Some background: I'm working extensively with numpy arrays with an object dtype which contain mpmath numbers. I found this to be much more convenient and general than the rather limited vector/matrix support in mpmath itself, even though it requires workarounds in some cases.
There are some simple things which could be done to improve interoperability with numpy arrays, and this issue is one example of that.
Consider this:
n = 9
nodes = np.array([mp.mpc(2j) * k / n * pi) for k in range(0, n)]) # numpy array of mpmath complex numbers
np.exp(nodes)
This currently fails with an error on a missing callable exp() method on the mpc type. In fact, this is easy to fix: one would only need to add a method like
def exp(self):
return self.context.exp(self)
to mpc, and then the above numpy code does exactly what one would expect it to do. A bigger problem is in the mpf object, which already has an exp member, but it is not a function, but apparently a part of its core data structure.
So essentially there is a general and a concrete question here:
- Is there interest at all in improving the numpy interoperability?
- Is the
expmember ofmpfpart of its public API, or could it be renamed to make space for anexp()method?
Note that, e.g., np.abs(nodes) already works as expected.
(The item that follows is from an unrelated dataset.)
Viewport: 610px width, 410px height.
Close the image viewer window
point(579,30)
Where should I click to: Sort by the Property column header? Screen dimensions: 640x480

Other features like np.sqrt(nodes) could be supported analogously to this suggestion.
I would not mind doing this to improve compatibility, but I think some kind of deprecation warning is needed when replacing the existing mpf.exp property.
There's maybe an issue with the Sage backend as well.
Alternatively would it not be better to improve mpmath's matrix capabilities to do whatever is needed?
There isn't really an established protocol in Python for how to overload functions like exp (think how many other functions mpmath supports).
@oscarbenjamin I don't think it's practical to build an alternative implementation that can rival numpy arrays. Arbitrary dimension arrays, slicing in all its generality, broadcasting, hundreds of existing functions for array manipulation - all these things would take considerable effort to implement and make efficient. And you get all of that for free by simply using what is there in numpy. Frankly, I don't see the benefit of a package like mpmath implementing its own vectors and matrices.
It's true that there is no officialy defined protocol how to overload these functions, but by virtue of numpy existing, there is a de facto standard, which simply requires implementing these methods. Here's a partial list of methods that could be supported analogously: sqrt, exp, sin, cos, tan, sinh, cosh, tanh, arcsin, arccos, arcsinh, arccosh, arctan, arctanh.
#250 - for sqrt
I doubt it's a good idea. As it was noted above, there is no established protocol for overloading functions like exp.
And you could use np.vectorize for arbitrary scalar functions:
>>> n = 3
>>> nodes = np.array([mp.mpc(2j) * k / n * np.pi for k in range(n)])
>>> np.vectorize(mp.exp)(nodes)
array([mpc(real='1.0', imag='0.0'),
mpc(real='-0.49999999999999978', imag='0.86602540378443871'),
mpc(real='-0.50000000000000044', imag='-0.86602540378443837')],
dtype=object)
No compatibility breaks, no magic lists of "methods that could be supported", probably even slightly efficient approach.
I'm closing this issue. Feel free to reopen if you have more arguments.